▶ Fragmento:
......

Reconocer con luz y taquígrafos estas diferencias entre las coyunturas de unas regiones geográficas y otras, respetando su autonomía presupuestaria y fiscal, es uno de los objetivos de la reforma de la Ley de Estabilidad Presupuestaria que ha anunciado el vicepresidente Solbes en el Congreso. La ley del déficit cero fue una iniciativa del PP en el año 2001, que quiso ser consecuente con la defensa cerrada que del mismo hizo en Europa. Pero entre sus consecuencias negativas están que durante los dos mandatos de Aznar se redujo el porcentaje de gasto social en España respecto a la media de la UE, y que nuestro país se quedó a la cola de las inversiones en I+D+i. Fuimos los más ortodoxos en cuanto al manejo de las cuentas públicas (sin tener en cuenta los criterios de contabilidad creativa aplicada), pero perdimos terreno en convergencia real y en competitividad. La pregunta que hay que hacerse es cuánto más se habría acercado España a la renta per cápita europea si hubiera mantenido los porcentajes de productividad que tenía en los periodos anteriores a la entrada del PP en el Gobierno.
Los otros objetivos centrales de la reforma de la Ley de Estabilidad son mantenerla a lo largo del ciclo económico -no ejercicio a ejercicio, como hasta ahora- para conjugar esa estabilidad con el crecimiento económico. Es decir, mantener la capacidad de hacer políticas económicas anticíclicas cuando las cosas vienen mal dadas, y viceversa. Y separar las cifras de la Seguridad Social de las de la Administración central, en vez de sumarlas como hasta ahora, realizando otro artificio contable. En definitiva: que se permitan déficit transitorios en función del ciclo económico, y que se otorgue a las comunidades autónomas más capacidad de decisión.

......

▶ Sección de datos:
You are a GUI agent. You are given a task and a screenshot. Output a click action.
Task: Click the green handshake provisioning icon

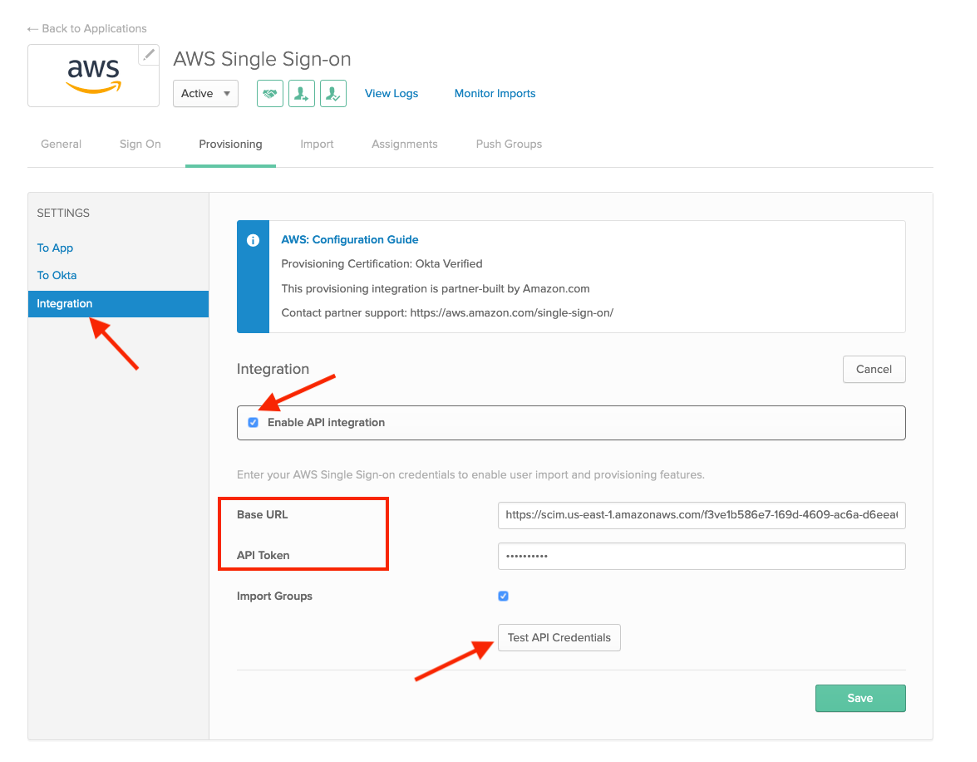pyautogui.click(x=269, y=93)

......

▶ Instrucciones: Transcribe sin ningún cambio el pasaje del fragmento sobre la reforma de la Ley de Estabilidad Presupuestaria que va desde "Los otros objetivos" hasta "capacidad de decisión.".

▶ Respuesta del ejercicio:
Los otros objetivos centrales de la reforma de la Ley de Estabilidad son mantenerla a lo largo del ciclo económico -no ejercicio a ejercicio, como hasta ahora- para conjugar esa estabilidad con el crecimiento económico. Es decir, mantener la capacidad de hacer políticas económicas anticíclicas cuando las cosas vienen mal dadas, y viceversa. Y separar las cifras de la Seguridad Social de las de la Administración central, en vez de sumarlas como hasta ahora, realizando otro artificio contable. En definitiva: que se permitan déficit transitorios en función del ciclo económico, y que se otorgue a las comunidades autónomas más capacidad de decisión.